I’m not alone in this. We know teachers at universities and schools suffer disproportionately from poor mental health, as do those in other fields where the physical and emotional demands can only really be met because workers consider their jobs as more than just a way of paying the bills. For example, nurses willingly carry a huge burden because they put their patients above themselves. Their empathy and self-sacrifice are accepted as natural: unfortunately, this makes it too easy for nurses and similar professionals to be exploited. If you are motivated by caring for others, why should you be compensated in other ways? We need to encourage a shift in attitudes toward these professions and in our society as a whole. Individuals with vocations are in particular need of encouragement and support when it comes to seeking time and space to take care of themselves.
You would be right to envy me for being paid to read and discuss nineteenth-century literature, and even for some of the more frustrating parts, like giving detailed feedback on 22 student essays in a single day!

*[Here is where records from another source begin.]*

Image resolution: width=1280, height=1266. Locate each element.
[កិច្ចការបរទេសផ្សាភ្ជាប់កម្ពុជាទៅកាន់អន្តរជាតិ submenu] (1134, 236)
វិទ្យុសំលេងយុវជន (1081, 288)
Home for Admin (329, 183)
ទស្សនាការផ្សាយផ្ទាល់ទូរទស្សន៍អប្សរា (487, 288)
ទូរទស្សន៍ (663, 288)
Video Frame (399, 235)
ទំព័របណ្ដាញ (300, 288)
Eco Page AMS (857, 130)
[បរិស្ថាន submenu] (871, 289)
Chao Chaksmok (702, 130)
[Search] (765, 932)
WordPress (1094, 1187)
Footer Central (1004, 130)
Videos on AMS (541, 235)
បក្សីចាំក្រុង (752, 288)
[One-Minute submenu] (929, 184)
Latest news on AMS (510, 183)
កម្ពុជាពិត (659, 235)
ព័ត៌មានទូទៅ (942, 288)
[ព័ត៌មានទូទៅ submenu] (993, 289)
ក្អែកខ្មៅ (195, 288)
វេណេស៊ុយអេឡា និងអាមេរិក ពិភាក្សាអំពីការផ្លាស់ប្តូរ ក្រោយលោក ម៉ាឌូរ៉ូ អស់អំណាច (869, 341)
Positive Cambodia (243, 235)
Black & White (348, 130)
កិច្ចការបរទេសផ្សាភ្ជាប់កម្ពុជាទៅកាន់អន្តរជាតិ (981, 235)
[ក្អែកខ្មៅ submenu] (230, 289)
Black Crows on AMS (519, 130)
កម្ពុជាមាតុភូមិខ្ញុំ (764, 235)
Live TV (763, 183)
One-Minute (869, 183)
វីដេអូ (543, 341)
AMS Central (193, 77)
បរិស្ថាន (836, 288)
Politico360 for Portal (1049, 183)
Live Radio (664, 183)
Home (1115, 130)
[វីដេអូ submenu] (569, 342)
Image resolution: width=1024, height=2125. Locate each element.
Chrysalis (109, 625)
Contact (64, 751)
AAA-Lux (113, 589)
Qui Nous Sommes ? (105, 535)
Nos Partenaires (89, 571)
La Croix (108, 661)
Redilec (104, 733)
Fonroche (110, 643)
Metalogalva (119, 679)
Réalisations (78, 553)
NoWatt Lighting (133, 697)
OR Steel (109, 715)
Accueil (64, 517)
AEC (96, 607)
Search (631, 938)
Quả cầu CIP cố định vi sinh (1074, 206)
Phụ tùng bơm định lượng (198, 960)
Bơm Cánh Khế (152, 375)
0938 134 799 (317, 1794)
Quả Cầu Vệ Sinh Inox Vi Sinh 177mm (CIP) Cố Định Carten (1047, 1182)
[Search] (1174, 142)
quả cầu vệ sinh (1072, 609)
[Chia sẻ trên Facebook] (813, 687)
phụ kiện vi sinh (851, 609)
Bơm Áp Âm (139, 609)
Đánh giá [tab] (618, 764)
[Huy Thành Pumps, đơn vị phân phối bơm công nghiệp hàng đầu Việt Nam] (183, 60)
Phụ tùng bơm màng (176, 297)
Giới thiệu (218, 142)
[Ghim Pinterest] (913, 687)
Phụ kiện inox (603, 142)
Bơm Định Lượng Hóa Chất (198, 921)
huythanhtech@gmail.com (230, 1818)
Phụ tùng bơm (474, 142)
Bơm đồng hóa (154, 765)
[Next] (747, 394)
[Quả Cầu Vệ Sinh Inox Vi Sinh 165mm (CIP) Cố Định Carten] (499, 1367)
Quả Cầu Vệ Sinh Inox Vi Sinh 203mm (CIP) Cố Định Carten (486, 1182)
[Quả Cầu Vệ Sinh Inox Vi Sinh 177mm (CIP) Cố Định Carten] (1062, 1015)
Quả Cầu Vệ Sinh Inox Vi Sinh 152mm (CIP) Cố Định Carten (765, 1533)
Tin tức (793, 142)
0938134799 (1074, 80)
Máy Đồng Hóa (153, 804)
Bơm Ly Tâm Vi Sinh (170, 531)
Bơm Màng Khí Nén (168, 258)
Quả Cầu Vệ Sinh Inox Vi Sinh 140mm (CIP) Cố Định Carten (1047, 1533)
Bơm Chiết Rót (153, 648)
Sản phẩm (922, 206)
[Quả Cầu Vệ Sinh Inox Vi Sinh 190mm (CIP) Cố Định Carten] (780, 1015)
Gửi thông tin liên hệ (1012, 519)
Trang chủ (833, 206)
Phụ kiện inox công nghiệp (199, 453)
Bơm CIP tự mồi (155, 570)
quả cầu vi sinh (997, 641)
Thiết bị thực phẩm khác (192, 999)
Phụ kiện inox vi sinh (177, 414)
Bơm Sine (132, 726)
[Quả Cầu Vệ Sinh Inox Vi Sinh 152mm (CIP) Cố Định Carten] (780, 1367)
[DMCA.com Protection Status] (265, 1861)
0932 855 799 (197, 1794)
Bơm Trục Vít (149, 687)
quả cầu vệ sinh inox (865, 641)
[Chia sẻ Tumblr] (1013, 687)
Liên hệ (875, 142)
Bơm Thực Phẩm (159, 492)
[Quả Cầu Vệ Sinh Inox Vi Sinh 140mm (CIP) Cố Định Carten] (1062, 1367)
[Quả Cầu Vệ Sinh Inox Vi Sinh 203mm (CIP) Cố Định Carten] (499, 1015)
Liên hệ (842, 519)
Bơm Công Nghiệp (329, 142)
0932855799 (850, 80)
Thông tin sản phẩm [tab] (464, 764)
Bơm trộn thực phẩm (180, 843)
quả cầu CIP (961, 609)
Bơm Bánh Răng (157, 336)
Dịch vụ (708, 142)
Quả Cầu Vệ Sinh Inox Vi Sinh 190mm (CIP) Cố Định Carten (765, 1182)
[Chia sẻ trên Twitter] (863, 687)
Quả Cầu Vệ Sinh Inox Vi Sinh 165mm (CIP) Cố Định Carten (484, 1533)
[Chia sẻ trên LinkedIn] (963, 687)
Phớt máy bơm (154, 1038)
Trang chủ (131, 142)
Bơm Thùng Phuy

But I never want to feel ashamed for taking the necessary time for meeting with my counselor and for switching off the siren call of my email account for an afternoon. In a 24/7 world, in which we are expected to be constantly available to our employers and demonstrate our dedication, it has become even more important to safeguard our time and space in order to care for our bodily and mental health. Loving your work should never mean that you stop loving yourself.